The report notes that the City of Boston has already taken the lead in a number of areas, such as its enactment of new “green” building codes, creation of more affordable housing, and support for a range of urban school reforms.  Mayor Menino is expected to speak about the great strides Boston has made, noting that “With all of the positive evidence of our city pressing forward, however, we are increasingly mindful of the significant challenges we face – as a city and as a region.  We know that our city’s efforts alone cannot solve all the challenges the region faces, and we look to our partners in government and civic life throughout the city of Boston and the region as a whole to help us address these challenges thoughtfully and comprehensively.  The Indicators Report is a significant voice among many in our civic dialogue.  The progress it charts and the challenges it identifies encourage us to consider and to cultivate Boston’s Civic Agenda.”

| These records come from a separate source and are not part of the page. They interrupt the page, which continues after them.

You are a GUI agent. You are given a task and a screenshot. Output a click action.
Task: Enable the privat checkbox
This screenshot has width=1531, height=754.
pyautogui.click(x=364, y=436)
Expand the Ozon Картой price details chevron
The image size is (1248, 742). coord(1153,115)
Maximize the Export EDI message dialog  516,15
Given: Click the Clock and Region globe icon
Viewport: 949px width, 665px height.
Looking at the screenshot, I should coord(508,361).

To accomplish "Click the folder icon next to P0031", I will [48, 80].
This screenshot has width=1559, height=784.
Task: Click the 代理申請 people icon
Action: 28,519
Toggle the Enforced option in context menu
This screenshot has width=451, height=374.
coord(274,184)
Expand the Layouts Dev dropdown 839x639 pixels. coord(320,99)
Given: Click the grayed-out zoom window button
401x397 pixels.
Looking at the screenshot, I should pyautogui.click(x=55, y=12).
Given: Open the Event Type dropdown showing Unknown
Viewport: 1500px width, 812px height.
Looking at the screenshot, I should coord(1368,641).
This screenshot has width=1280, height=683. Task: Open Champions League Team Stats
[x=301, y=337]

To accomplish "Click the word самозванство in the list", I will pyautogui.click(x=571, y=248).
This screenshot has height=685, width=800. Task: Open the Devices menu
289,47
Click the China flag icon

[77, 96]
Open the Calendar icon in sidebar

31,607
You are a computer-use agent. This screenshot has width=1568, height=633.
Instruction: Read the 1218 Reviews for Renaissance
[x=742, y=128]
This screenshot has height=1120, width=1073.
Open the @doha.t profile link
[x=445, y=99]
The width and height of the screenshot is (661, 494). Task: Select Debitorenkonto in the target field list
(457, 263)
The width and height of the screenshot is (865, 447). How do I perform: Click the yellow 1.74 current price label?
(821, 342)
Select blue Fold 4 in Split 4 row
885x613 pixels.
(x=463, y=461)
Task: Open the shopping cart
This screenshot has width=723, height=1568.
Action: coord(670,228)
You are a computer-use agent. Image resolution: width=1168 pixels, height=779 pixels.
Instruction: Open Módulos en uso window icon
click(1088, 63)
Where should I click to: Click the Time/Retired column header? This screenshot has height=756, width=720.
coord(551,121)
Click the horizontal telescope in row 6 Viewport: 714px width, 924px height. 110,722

The Civic Agenda, based on the work of many of the region’s most respected and accomplished researchers, think tanks, policy makers and civic leaders, is included in the Indicators report for the first time.  It includes both long-term goals and short-term targets that address key challenges facing Greater Boston.  Divided into four components, it focuses on the establishment of a dynamic and open civic culture, with inclusive civic mechanisms and institutions and a leadership that reflects the full diversity of the city and region; a commitment to the creation of world class human resources, providing educational excellence and lifelong learning for everyone, and improved health outcomes for all ages;  a 21st century jobs and economic strategies that build on the region’s core strengths, tackle its greatest challenges, root good jobs, and broaden economic opportunity; and a 21st century infrastructure, creating vibrant, healthy communities with high quality housing choices across a range of prices throughout Metro Boston.

The Civic Agenda also stresses the importance of moving public resources upstream – toward more cost-effective, preventive approaches to health, criminal justice, family support and infrastructure maintenance – in order to free up “downstream” funds for investment in the future.  It points out that by investing in its greatest competitive advantage – its human resources and capacity for innovation – the Boston ‘citistate’ can become a powerful human capital magnet, drawing youth and talent from throughout the United States and the world.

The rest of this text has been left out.